The researchers specifically included people of a range of ages in their study, in the hopes of understanding how preferences change with age.
‘Most studies on sexual attractiveness rely on limited age distribution skewed to the younger population,’ Dr Whyte explained.
The results showed that women rated the importance of age, education, intelligence, income, trust and emotional connection about nine to 14 points higher than men (stock image)
‘We have taken data from a much larger age range to judge how the pattern of sexual preferences may differ with age.’
The results from the older participants suggest that while younger men tended to place a higher importance on looks than women, that gap narrowed with age.
And while younger women put more importance than men on personality, older men and women prioritised personality more similarly.
Dr Whyte said: ‘It is as men and women age their preferences come closer together, with both sexes placing greater importance on openness and trust while the relative importance of emotional connection is as important for males and females across all age groups.’
While the reason for the findings remain unclear, the researchers suggest that these differences may occur as a result of the fact that women’s window for reproduction is more limited than men’s, so they can’t risk choosing poorly.
‘Numerous scientific disciplines have long demonstrated the human preference for attractive mates and the ability to quickly identify attractiveness in others reflect a preference to reproduce what are considered good genes,’ Dr Whyte added.
‘And while both sexes prefer a physically attractive mate or potential partner, males have been shown to report stronger such preferences for attractiveness.
‘Females are more selective about other characteristics because their time for reproduction is more limited so they can’t risk choosing poorly.’
Beyond dating, the findings could have important implications in a broad range of situations, according to the team.
‘Micro level decision making on sex, reproduction and relationship formation influences a wide variety of macro trends and social norms, including gender roles and equity, labour market dynamics, fertility rates, wider sexual liberalism, politics, religion and the broader institution of marriage,’ Dr Whyte concluded.
HOW DID ONLINE DATING BECOME SO POPULAR?
The first ever incarnation of a dating app can be traced back to 1995 when Match.com was first launched.
The website allowed single people to upload a profile, a picture and chat to people online.
The app was intended to allow people looking for long-term relationships to meet.

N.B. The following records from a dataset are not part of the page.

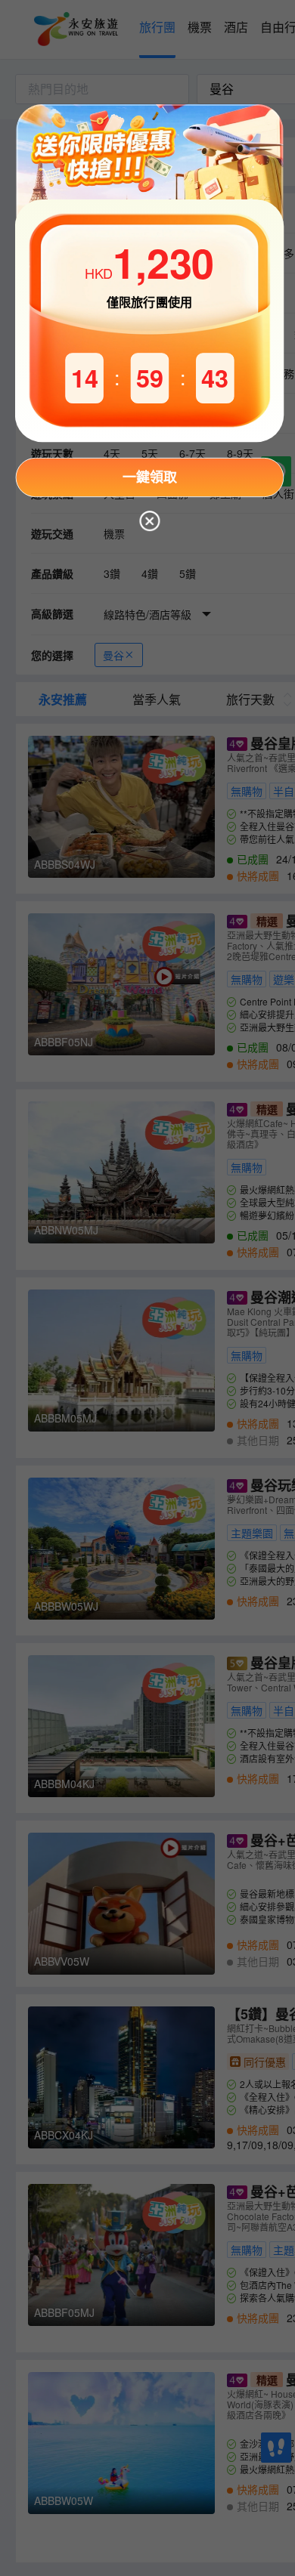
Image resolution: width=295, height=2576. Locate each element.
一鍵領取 (150, 476)
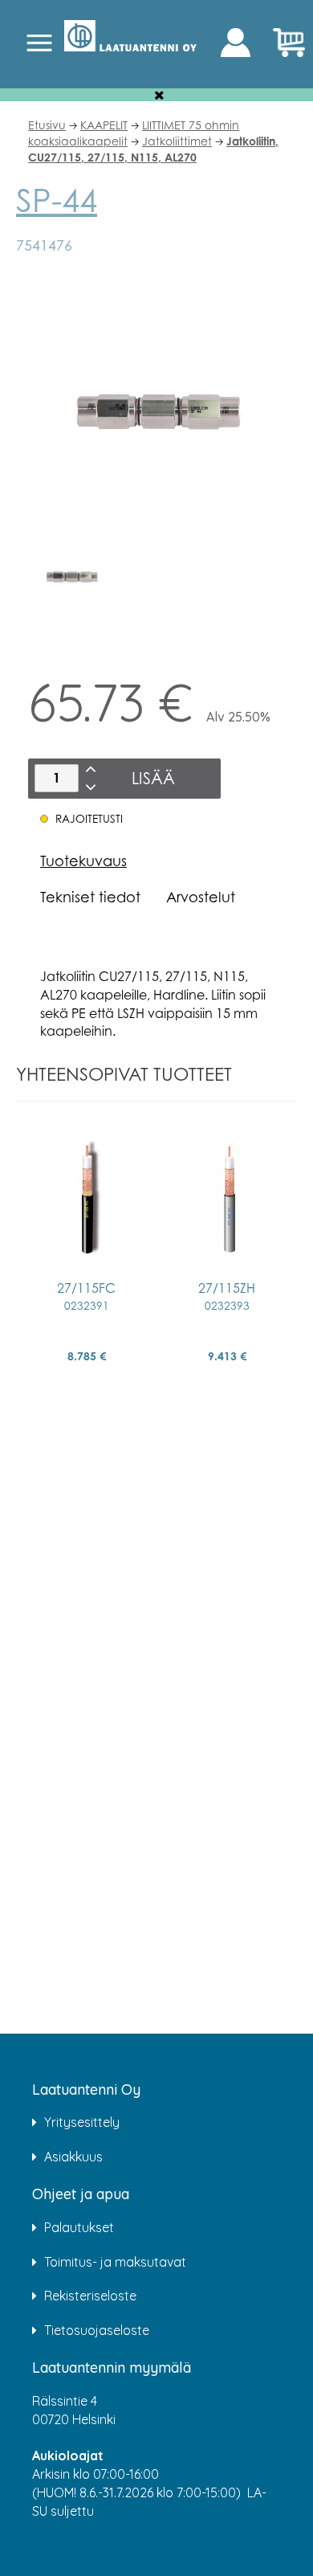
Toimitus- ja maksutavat (115, 2262)
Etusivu (47, 125)
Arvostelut (200, 897)
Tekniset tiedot (90, 897)
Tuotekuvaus (83, 860)
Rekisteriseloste (90, 2296)
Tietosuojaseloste (96, 2330)
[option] (71, 575)
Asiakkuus (73, 2157)
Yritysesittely (82, 2122)
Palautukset (79, 2227)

eHarmony was developed in 2000 and two years later Ashley Madison, a site dedicated to infidelity and cheating, was first launched.
A plethora of other dating sites with a unique target demographic were set up in the next 10-15 years including: OKCupid (2004), Plenty of Fish (2006), Grindr (2009) and Happn (2013).
In 2012, Tinder was launched and was the first ‘swipe’ based dating platform.
After its initial launch it’s usage snowballed and by March 2014 there were one billion matches a day, worldwide.
In 2014, co-founder of Tinder, Whitney Wolfe Herd launched Bumble, a dating app that empowered women by only allowing females to send the first message.
The popularity of mobile dating apps such as Tinder, Badoo and more recently Bumble is attributable to a growing amount of younger users with a busy schedule.
In the 1990s, there was a stigma attached to online dating as it was considered a last-ditch and desperate attempt to find love.
This belief has dissipated and now around one third of marriages are between couples who met online.
A survey from 2014 found that 84 per cent of dating app users were using online dating services to look for a romantic relationship.
Twenty-four per cent stated that that they used online dating apps explicitly for sexual encounters.